Rep. Ted Yoho resigns from board of a Christian organization that works to fight hunger:

Bread for the World's statement:

"We believe that Rep. Ted Yoho's recent actions and words as reported in the media are not reflective of the ethical standards expected of members of our Board of Directors," the organization wrote in a statement.

"...[B]read sought his resignation as an action that reaffirms our commitment to coming alongside women and people of color, nationally and globally, as they continue to lead us to a more racially inclusive and equitable world."

posted by toastyk at 6:47 PM on July 25 [18 favorites]


Jennifer Rubin writes in today's Washington Post about AOC's speech with an piece entitled "Distinguished pol of the week: She wasn’t going to accept his non-apology".. For those who cannot access the link, here are my favorite parts.
You did not have to be her ideological soul mate or even a Democrat to appreciate the stirring speech Rep. Alexandria Ocasio-Cortez (D-N.Y.) delivered on the floor Thursday — an emphatic rebuke of the misogyny displayed by Rep. Ted Yoho (R-Fla.), who reportedly verbally accosted and cursed her on the steps of the Capitol earlier in the week. . .

Her remarks transcended partisan differences (and even gender and race), striking a blow for anyone who has had to put up with the ugly conduct of someone in a position of power.

Moreover, it was a moment when we could see how a critical mass of women can transform an institution and the parameters of acceptable conduct. “She was joined by more than a dozen Democratic colleagues who seized the moment to rail against sexism and reject the common explanation from men that they would never disrespect a woman because they have wives and daughters,” The Post reported. There certainly is power in numbers.

Brava, Rep. Ocosio-Cortez, brava! Your stature has risen in the eyes of millions, even those who might not share some of your political views, and you have truly made difference.
posted by haiku warrior at 11:57 AM on July 26 [5 favorites]

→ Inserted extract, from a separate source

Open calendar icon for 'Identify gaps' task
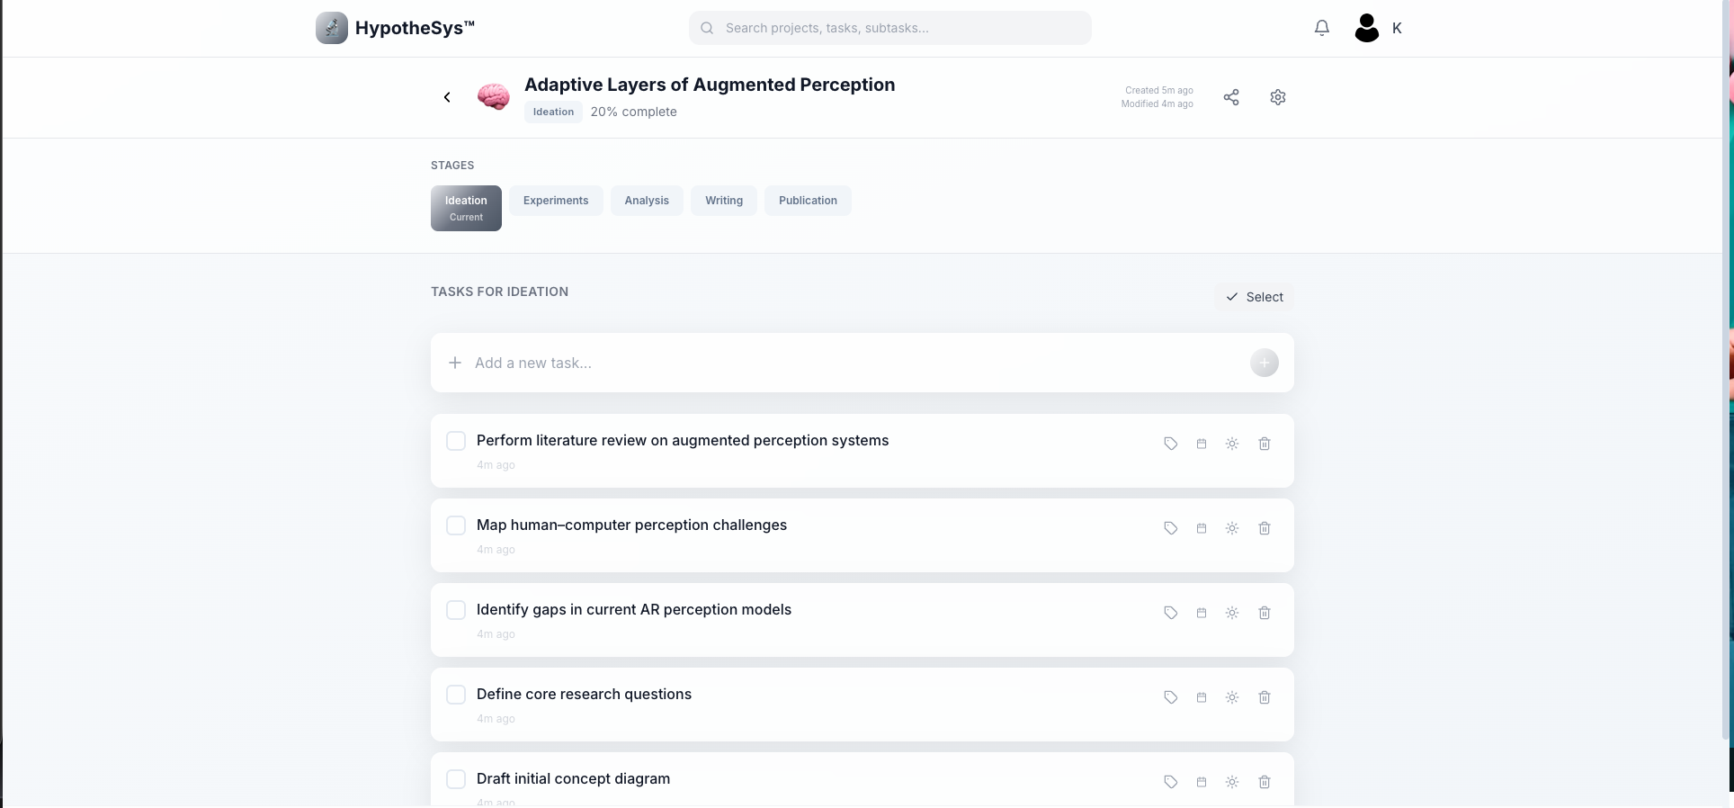 [x=1201, y=613]
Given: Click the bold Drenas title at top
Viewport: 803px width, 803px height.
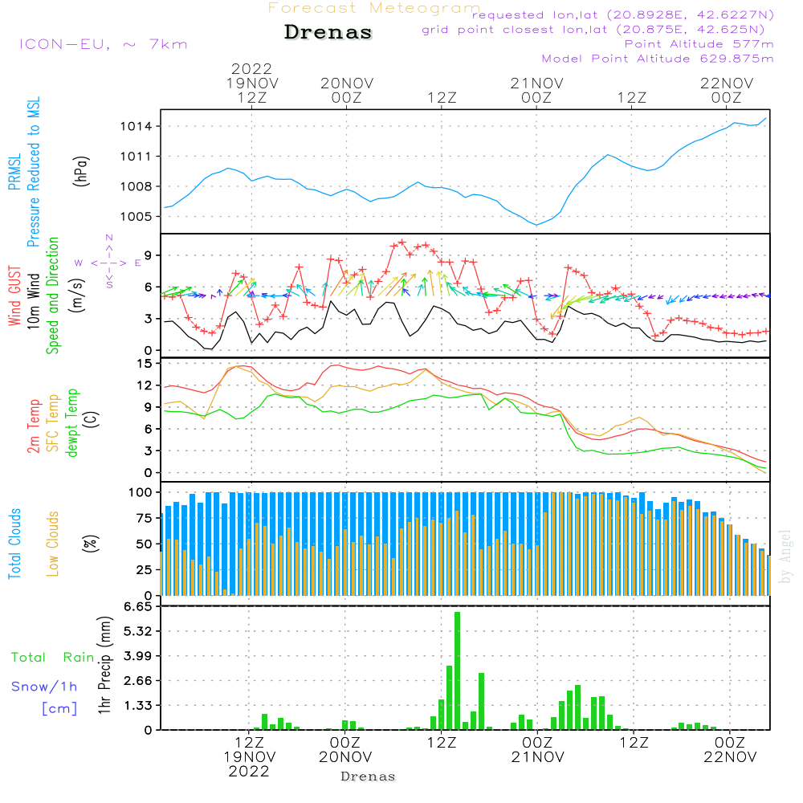Looking at the screenshot, I should coord(328,33).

My memory was just jogged - Taylor Swift's blunt refusal to accept sexual harassment a few years ago carried some similar freight. You did this to me -- in fact, you had the gall to do it in public, it wasn't ok, I am not going to allow you to minimize it or pretend it was ok, and I am standing up and calling you out about it to set a precedent for others. Swift demanded and received $1 in damages, demonstrating that the judgment was the point.
posted by brainwane at 8:37 PM on July 26 [3 favorites]


But Taylor Swift was sued for defamation and counterclaimed for sexual assault:
"Taylor is aware that her defiance in fighting against these [defamation] allegations - not only made toward her but other artists and colleagues - will achieve global visibility around sexual assault issues that, in many cases, go unreported and ignored and are marginalised," PR strategist Marvet Britto told NBC News.
Swift demanded and received $1 in damages, demonstrating that the judgment was the point.
Her lawyer Douglas Baldridge said she asked only for $1 because she did not want to bankrupt Mr Mueller, but rather use the case to send a message to all women that "they will decide what will be tolerated with their body".